I can communicate with with Emic 2 @ 9600 bps, 8N1, in both directions. I am using this as a test USART device. I have also ordered one of those FTDI cables for PC terminal test.

Looking forward to receiving the PCBs next week.



The interface will support up to 115 kps; there is also a 2x speed setting, more might be possible.

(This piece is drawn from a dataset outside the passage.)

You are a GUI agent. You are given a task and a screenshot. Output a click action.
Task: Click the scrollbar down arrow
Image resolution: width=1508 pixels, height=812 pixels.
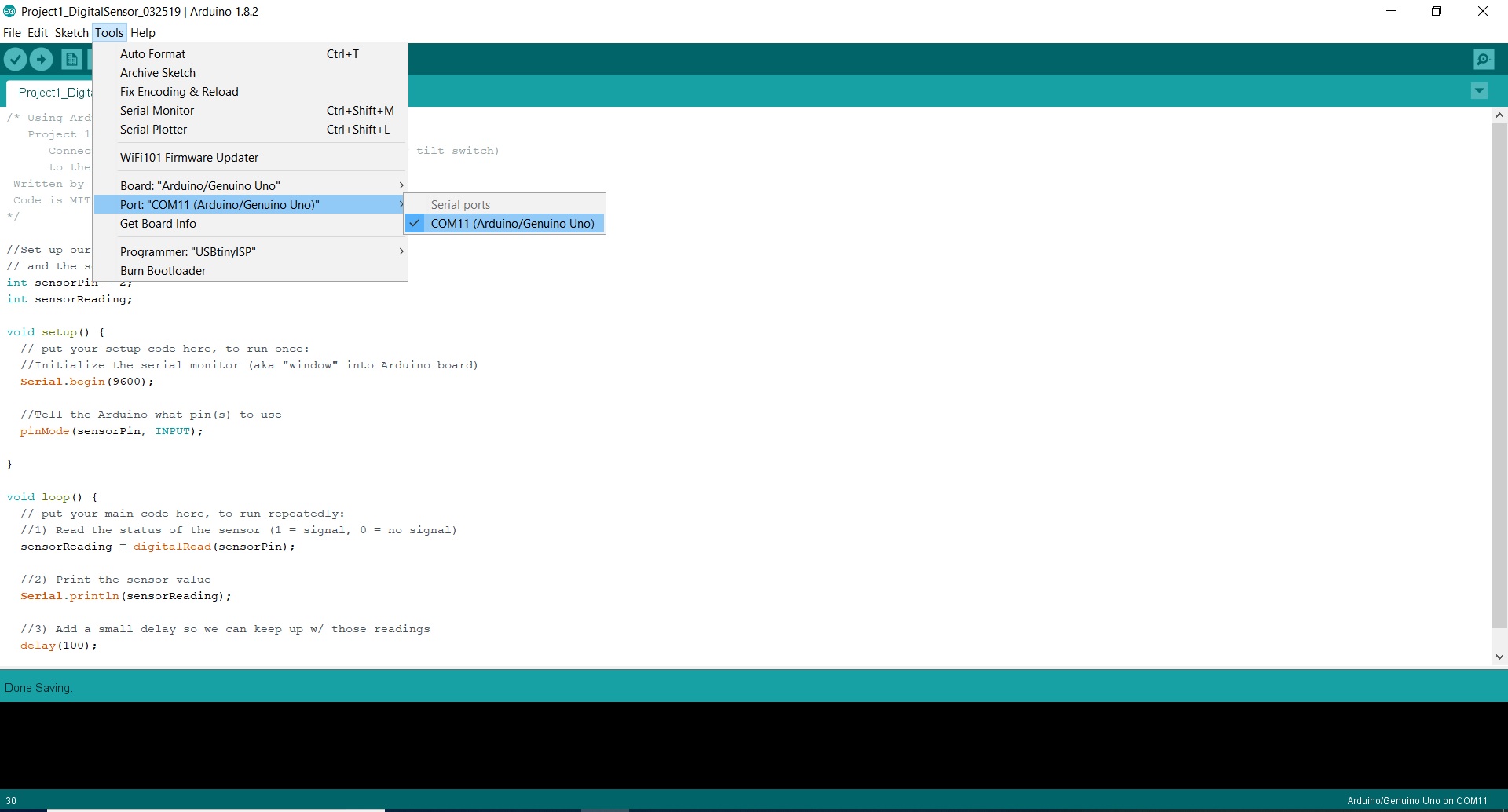(1499, 656)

Since this is an "intelligent" interface, I will add commands / control bytes such as

- read bytes from USART until <bye> encountered (<byte> is an argument, might be CR or LF or... )
- read <n> bytes from  USART
- read bytes for <ms> milliseconds

etc. These commands, once invoked, are executed by the LambdaSpeak firmware, autonomously, and results get buffered, hence no CPU load at all for the CPC. The CPC then needs to retrieve the answer of course.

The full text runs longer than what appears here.